L’avant veille du 28 juin, l’armée refusait d’installer les urnes pour la consultation. Zelaya a dû ordonner la récupération d’urnes dans des casernes pour qu’elles soient enfin installées ! Il a également, le 24 juin, destitué le général Roméo Vásquez, chef d’état-major des armées et accepté la démission de son ministre de la Défense, M. Edmundo Orellana.
Dimanche 28 juin, c’est donc dans ce contexte que les Honduriens étaient donc enfin appelés à se prononcer, par la voie d’une consultation populaire sans force contraignante - une sorte de sondage grandeur nature -, sur la proposition du président de convoquer, après les élections prévues le 29 novembre 2009, une Assemblée nationale constituante. Dans le cas où cette consultation aurait recueilli une majorité de "oui", le président aurait soumis un décret à l’approbation du Congrès pour que, le 29 novembre, les Honduriens se prononcent formellement sur la convocation d’une Constituante. Ils l’auraient fait dans une "quatrième urne", les trois premières étant réservées respectivement à l’élection du président, des députés et des maires.

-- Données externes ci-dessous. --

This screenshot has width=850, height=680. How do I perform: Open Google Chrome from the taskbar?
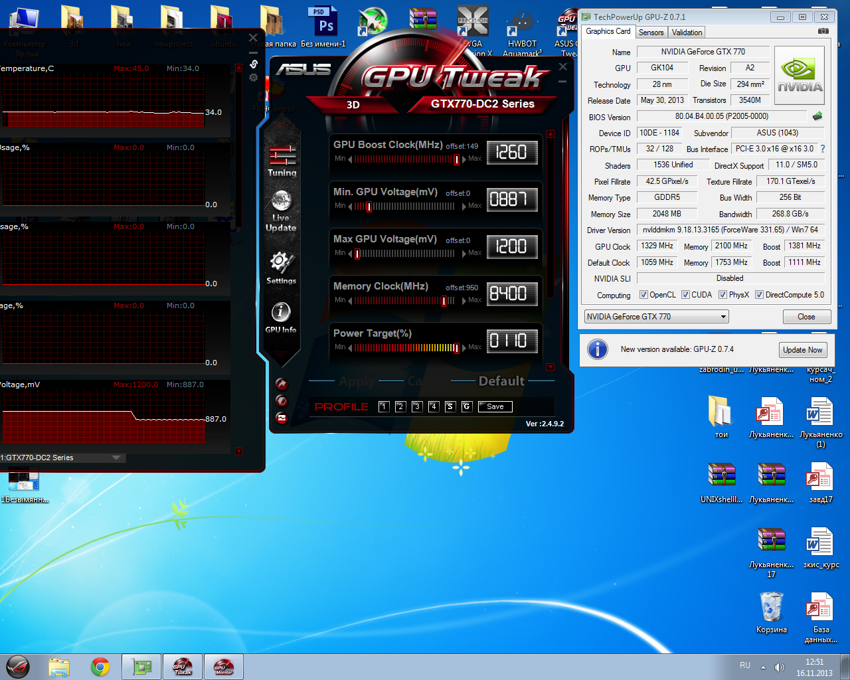click(x=100, y=667)
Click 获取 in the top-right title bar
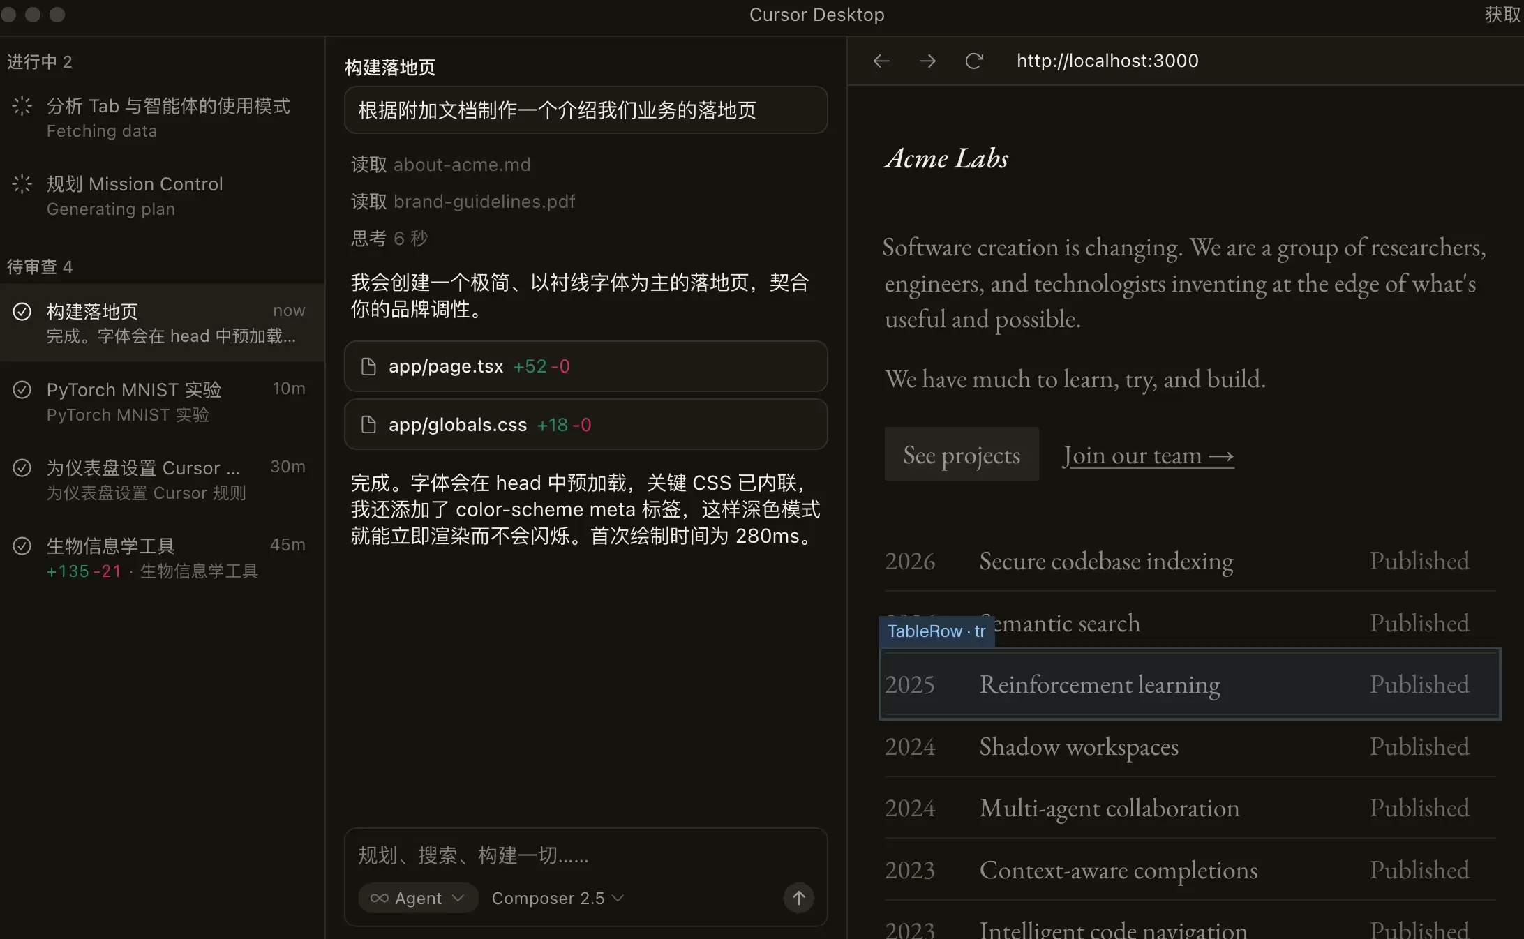1524x939 pixels. (x=1503, y=15)
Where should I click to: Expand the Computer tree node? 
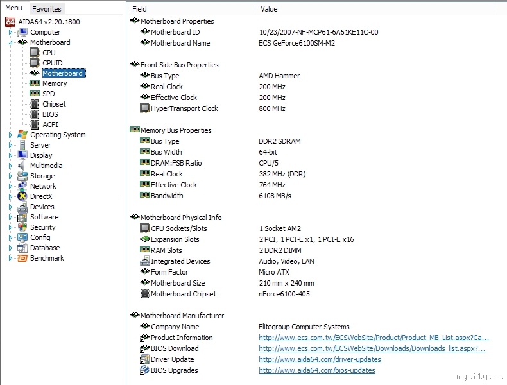pyautogui.click(x=10, y=32)
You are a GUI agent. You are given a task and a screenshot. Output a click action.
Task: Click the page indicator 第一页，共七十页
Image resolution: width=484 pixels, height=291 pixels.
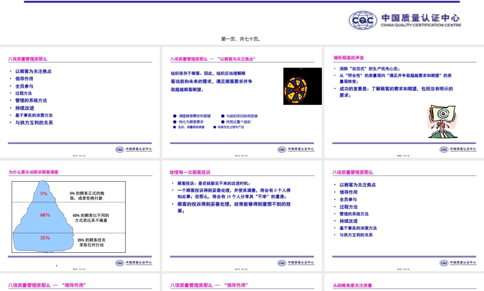click(x=242, y=38)
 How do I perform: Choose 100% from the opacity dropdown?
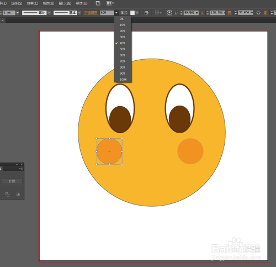coord(123,80)
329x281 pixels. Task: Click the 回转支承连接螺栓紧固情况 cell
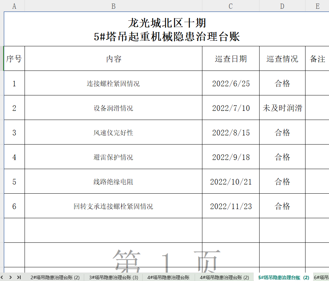click(x=113, y=206)
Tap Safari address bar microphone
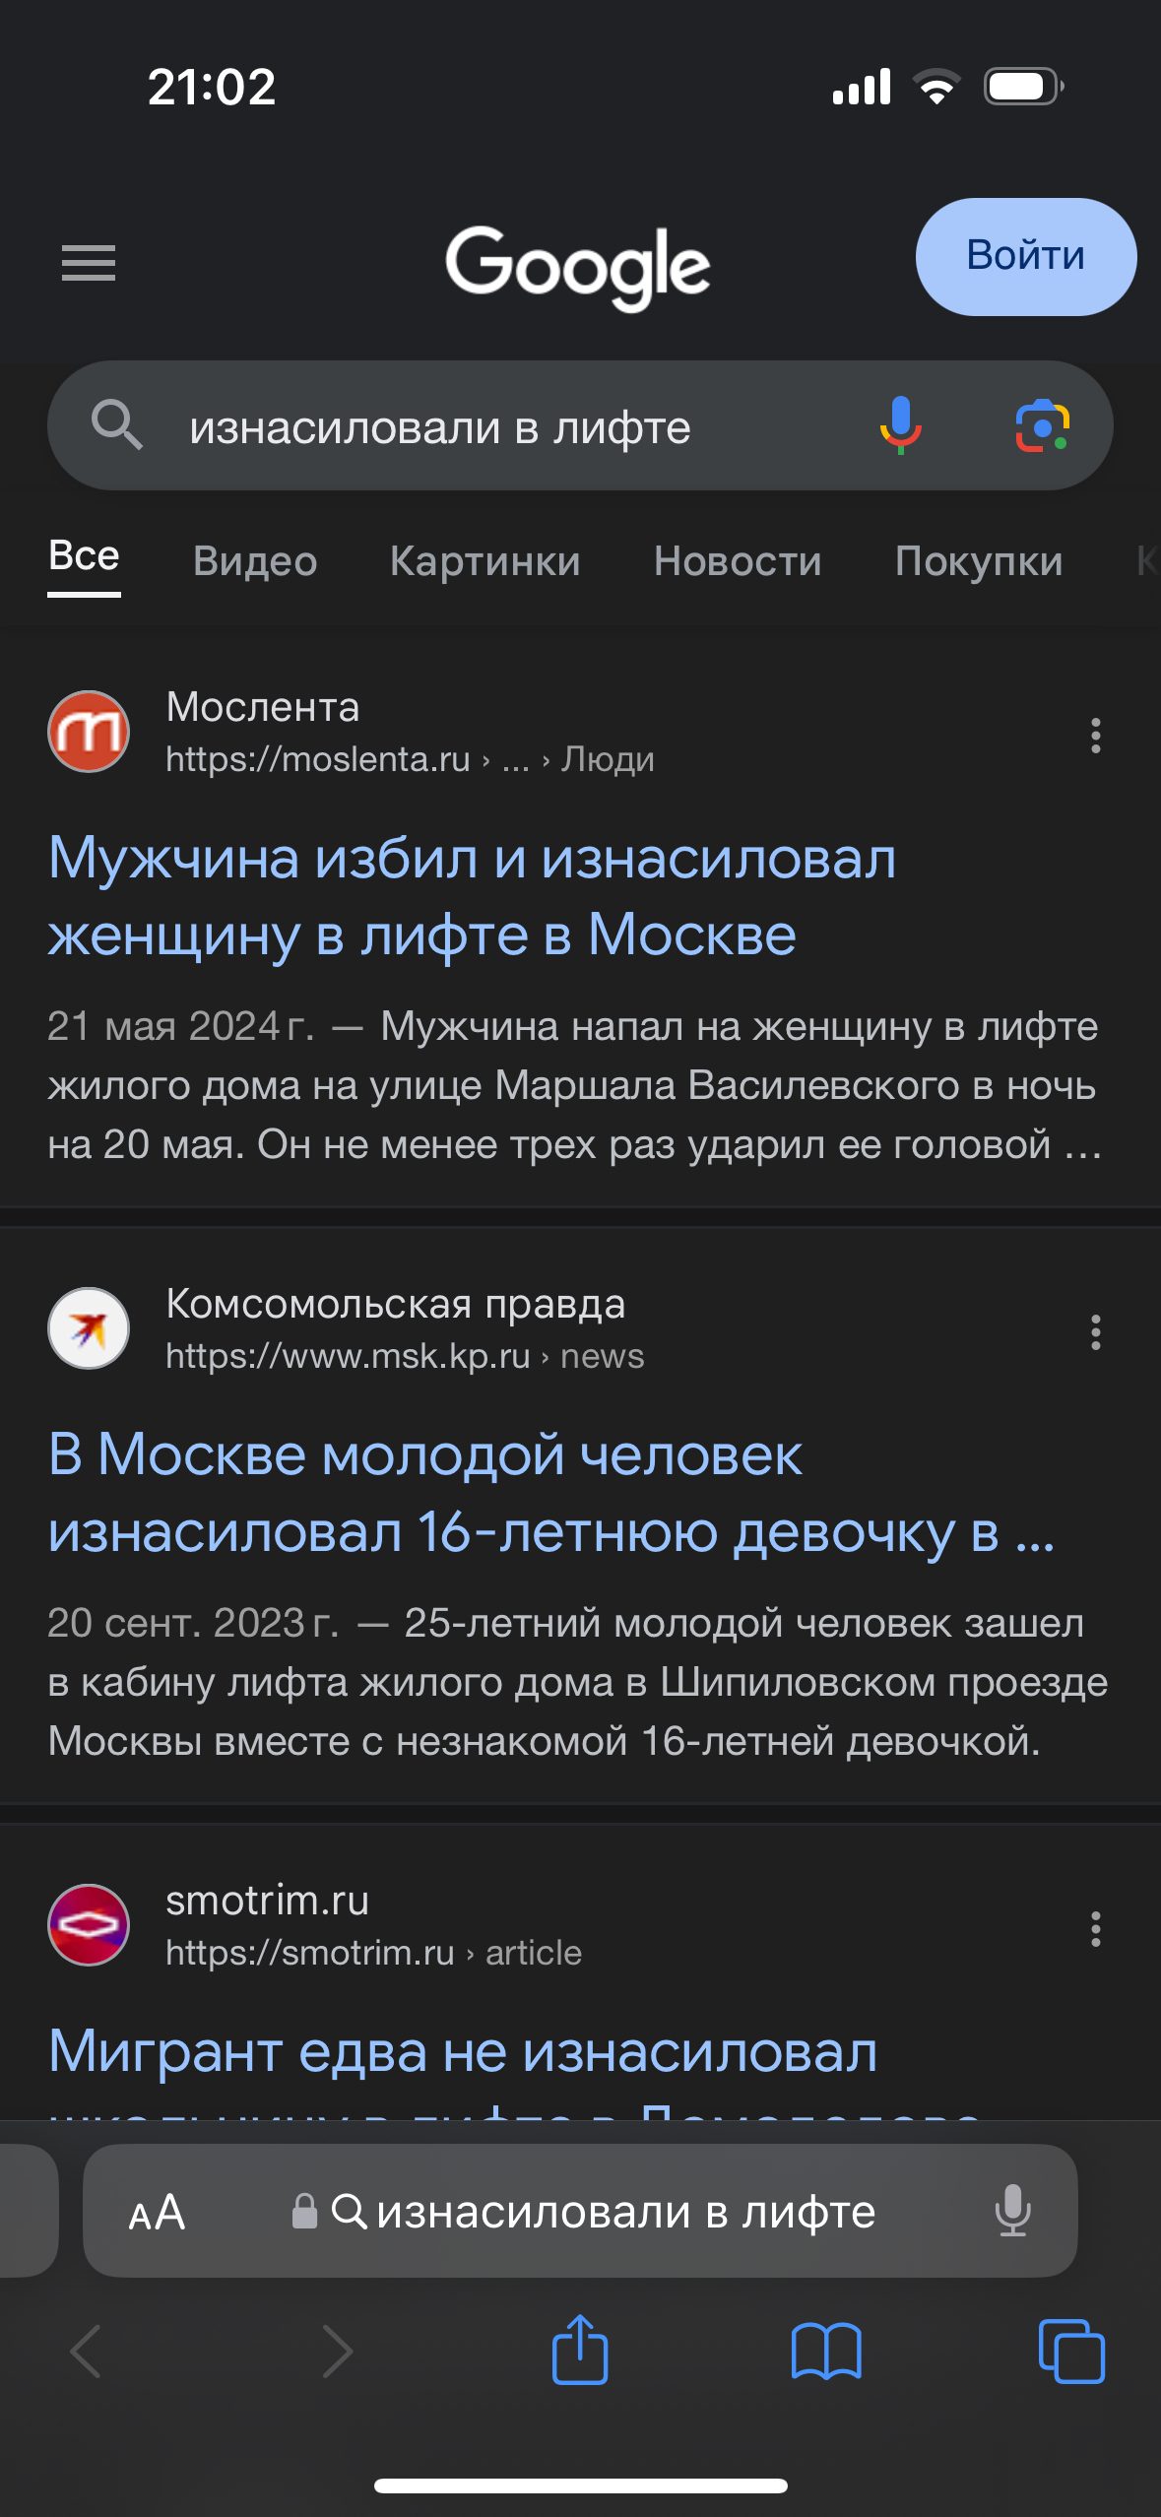Image resolution: width=1161 pixels, height=2517 pixels. coord(1012,2212)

Contrairement à ce qu’avancent la plupart des commentateurs internationaux, il ne s’agissait pas, pour Manuel Zelaya, d’obtenir la possibilité de se représenter à la présidence lors de ces mêmes élections. Il ne l’aurait pas pu puisque ces élections se dérouleront dans le cadre de la Constitution actuelle qui ne permet pas la réélection du président sortant à la tête de l’Etat.
Est-ce que ce putsch des militaires était prévisible ?
Lorsque vous suivez l’actualité politique du Honduras, tout le monde ne parlait que de ça, le congrès menaçait de faire appel à l’armée pour destituer le président. Il n’y a pas de surprise, l’opposition faisait entendre ses menaces depuis plusieurs jours contre un président qu’elle considère comme populiste.
C’est un pays qui a déjà été dirigé par les militaires dans les années 70 et 80, quelle est leur influence au sein du pouvoir ?
L’armée hondurienne est très liée à l’armée américaine, c’est une armée très réactionnaire, le corps d’officiers est très à droite, largement formé par les américains et organiquement lié à l’oligarchie hondurienne. Par ailleurs, historiquement l’armée hondurienne est la base arrière des USA dans sa lutte contre les sandinistes au Nicaragua et les USA ont encore une base là bas.
Chavez a accusé les Américains de collusion avec les putschistes, qu’en est-il ?
Je ne dirais pas que Obama tient tout ça avec ses petites mains, d’abord parce que la position officielle des USA est est inédite. Tout d’abord assez prudente, elle s’est ensuite clarifiée dans le bon sens. Obama a clairement condamné le coup d’Etat et demande le retour de la constitutionnalité. Il a compris que les Etats-Unis ne peuvent que suivre la dynamique d’ensemble. L’administration américaine devait, à certains niveaux et du fait de la présence de ses militaires et conseillers sur place, connaître les intentions des putschistes. Mais elle n’était sans doute pas en leur faveur. Ceci dit, et c’est là qu’il faut interpréter les propos de Chavez, il est fort possible que des éléments de la CIA et du Pentagone sur place soient plus que bienveillants à l’égard des putschistes. En Amérique centrale, l’influence de John Negroponte, ancien diplomate au Honduras, et connu pour être un faucon de l’administration Bush, reste significative. Ces gens là ont fait des « enfants » si j’ose dire. Mais à Washington, l’administration semble avoir compris que les putschistes ne tiennent pas la route. Ils mesurent que c’est intenable. Par ailleurs, tous les gouvernements latino-américains ont condamné le coup d’Etat et demandé le retour à l’état de droit, même chose au niveau de l’organisation des Etats américains, à l’ONU , et au sein de l’union européenne qui a demandé le retour du président légalement élu.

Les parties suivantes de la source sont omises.